Asse o pão por 25-30 minutos ou até que doure e ao dar batidinhas no pão com os nós dos dedos o som seja de algo oco. Deixe esfriar na forma sobre uma gradinha por 10 minutos, e então desenforme sobre a gradinha com cuidado. Deixe esfriar completamente.

Glacê de limão: peneire o açúcar em uma tigelinha e junte o suco de limão aos poucos, misturando até obter um glacê espesso com uma consistência boa para ser espalhado sobre a rosca. Espalhe sobre o pão já frio e quando o glacê estiver quase seco decore com o gengibre, as cerejas e as amêndoas.

Rend.: 8-10 porções

7 comments:

valeria rezende said...

Oi Patrícia, que bolo lindo, vou experimentar;acho que o azeite dá um fundinho tão bom nas receitas, fica aquele gostinho que voce não sabe muito bem definir mas que faz toda a diferença.
Abraços!

Flor de Sal said...

Lindo ... como sempre!

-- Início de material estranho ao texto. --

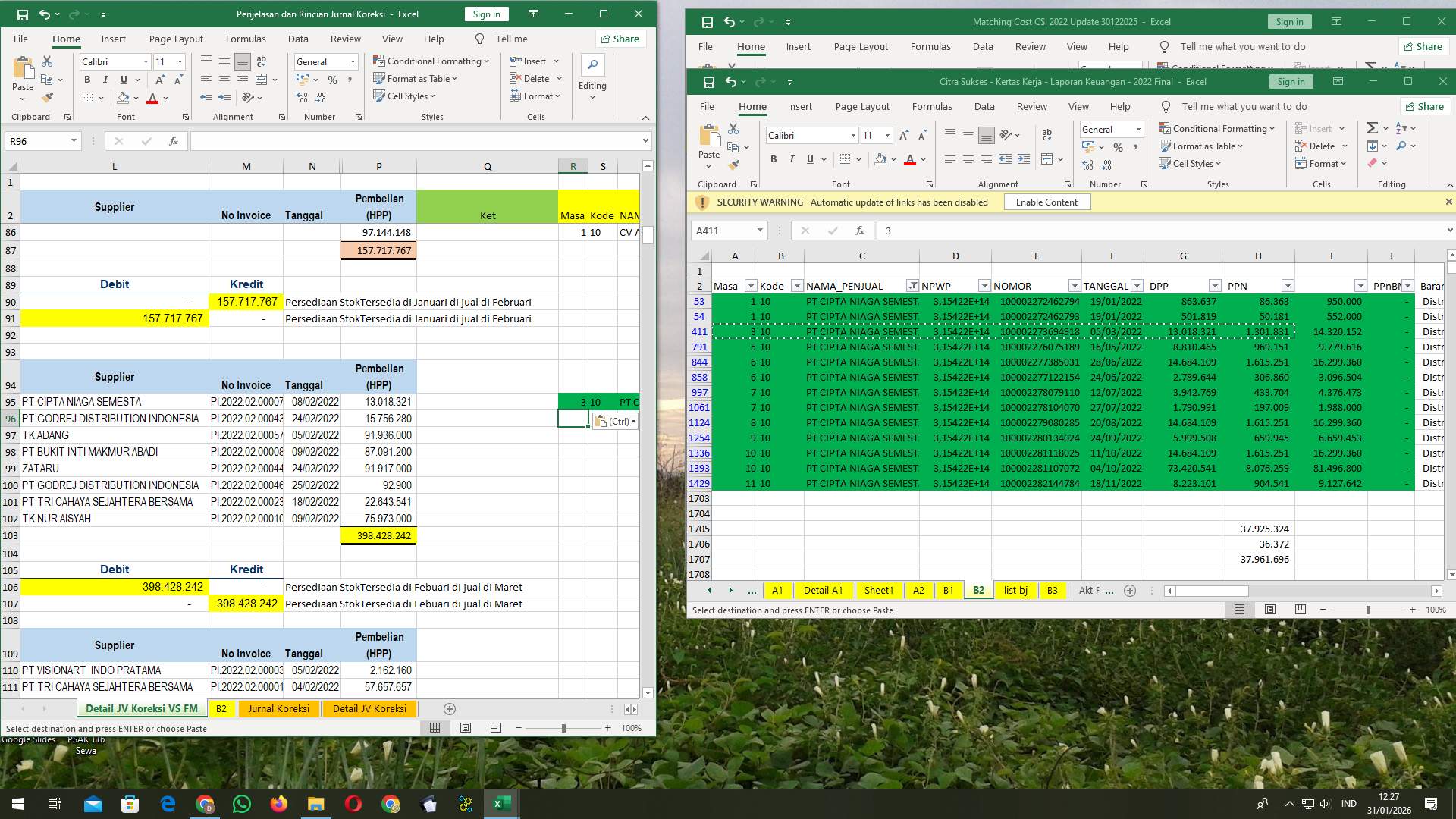Select the Format Painter tool

click(733, 165)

Adorei a receita ... vou levar para a minha cozinha!!!

Tertúlia da Susy said...

Ficou muito elegante!
Bom ano 2014 e tudo de bom!
Bjs, Susana

Jacqueline said...

esse é um dos bolos mais bonitos que já vi, sem exageros - vou experimentar a receita!feliz ano novo patricia!

wair de paula said...

Que história é essa de bonecos de plástico na massa?

Patricia Scarpin said...

Valeria, eu tb gosto de usar azeite assim!
Beijo!

Jacqueline, obrigada! Feliz ano novo pra vc, tb!

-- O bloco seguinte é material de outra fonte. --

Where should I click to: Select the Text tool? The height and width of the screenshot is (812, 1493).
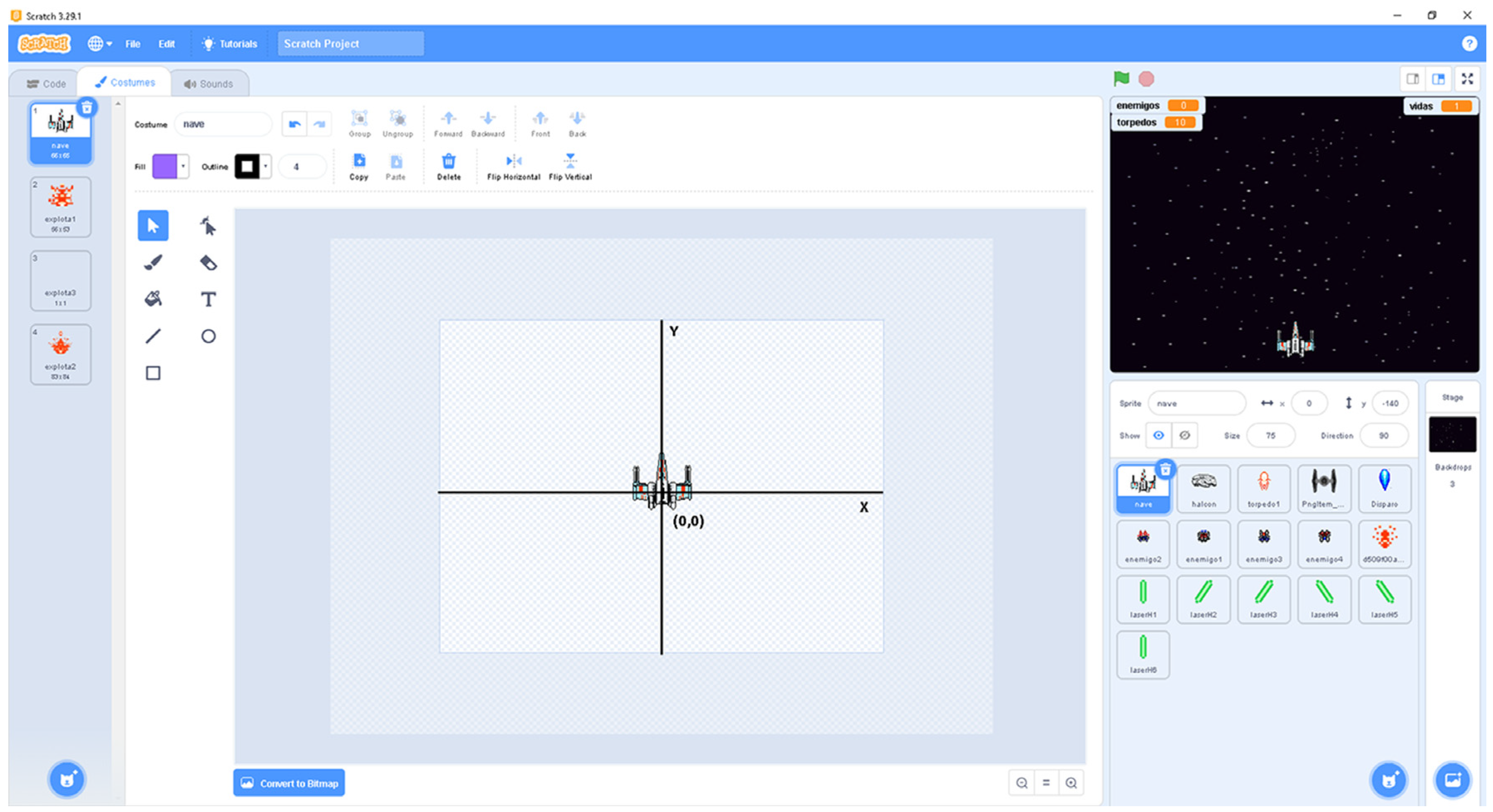coord(208,299)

Wair, há uma tradição de esconder o bebê Jesus no bolo, e quem ficar com esse pedaço terá sorte, etc. Coisa de católico. :D

Anonymous said...

O bolo-rei deveria ter, escondidos, uma fava e um pequeno brinde. Como já foi dito, a fava indicava o ofertante do bolo-rei seguinte.
Quanto ao brinde, destinado em geral a uma criança, era, antigamente, uma pequena peça de ouro ou prata que poderia, ou não, ser de cariz religioso.
Sorte? claro que sim!
Com o correr do tempo, passou a ser de qualquer metal barato. E a sorte... foi-se!
Logicamente, nunca poderia ser de plástico, pois o bolo vai ao forno já com a fava e o brinde incluídos.
Considero o seu um dos melhores blogues de gastronomia. Por favor, continue.